I'm with 75x55, fed monies for local sidewalk repair. Madness, simply madness!

toefungus 7 years, 6 months ago

Could convicts be used to replace and build sidewalks?

Jeremy Lichtenauer 7 years, 6 months ago

This comment was removed by the site staff for violation of the usage agreement.

justthefacts 7 years, 6 months ago

Any time any money is spent, it came from someone's pockets, unless you think the government grows it on trees (printing presses) somewhere?

So, who decides what money to take from others, to spend elsewhere? The government.

And just like a lot of American people and families, the governments (local, state and federal) have gotten used to spending more and making less. Robbing Peter to pay Paul. Living on credit. Borrowing from the future.

That cannot continue forever. Eventually, the family, person, or government will go bankrupt. Unless they tighten their belts, pay off their debts, and live on a cash basis forever after!

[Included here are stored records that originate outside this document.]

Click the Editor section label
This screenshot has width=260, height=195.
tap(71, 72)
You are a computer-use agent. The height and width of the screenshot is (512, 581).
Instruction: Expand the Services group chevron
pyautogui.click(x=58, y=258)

I don't hold out much hope. Most people have not only gotten used to a certain high level of services provided to society by government(s) but have come to demand more every year. And never mind who is paying for it or who will have to pay for it in the future!

A lot of people fear and attempt to avoid a recession. But what happens to anything that never stops growing; be it a person, an organism, or an ecomony? It explodes and dies!! So, at the risk of seeming gloomy, I say "bring on the cut backs!" It's either learn to live with less or learn to not live at all!

Richard Heckler 7 years, 6 months ago

When I sat on the CDBG committee the rule was sidewalks could be repaired for live in homeowners not commercial residential properties.

pace 7 years, 6 months ago

I think all the churches who have decided to prey on us through their tax free base, should have to commit volunteers to build sidewalks. If they want to legislate our lifes, make them make material contributions.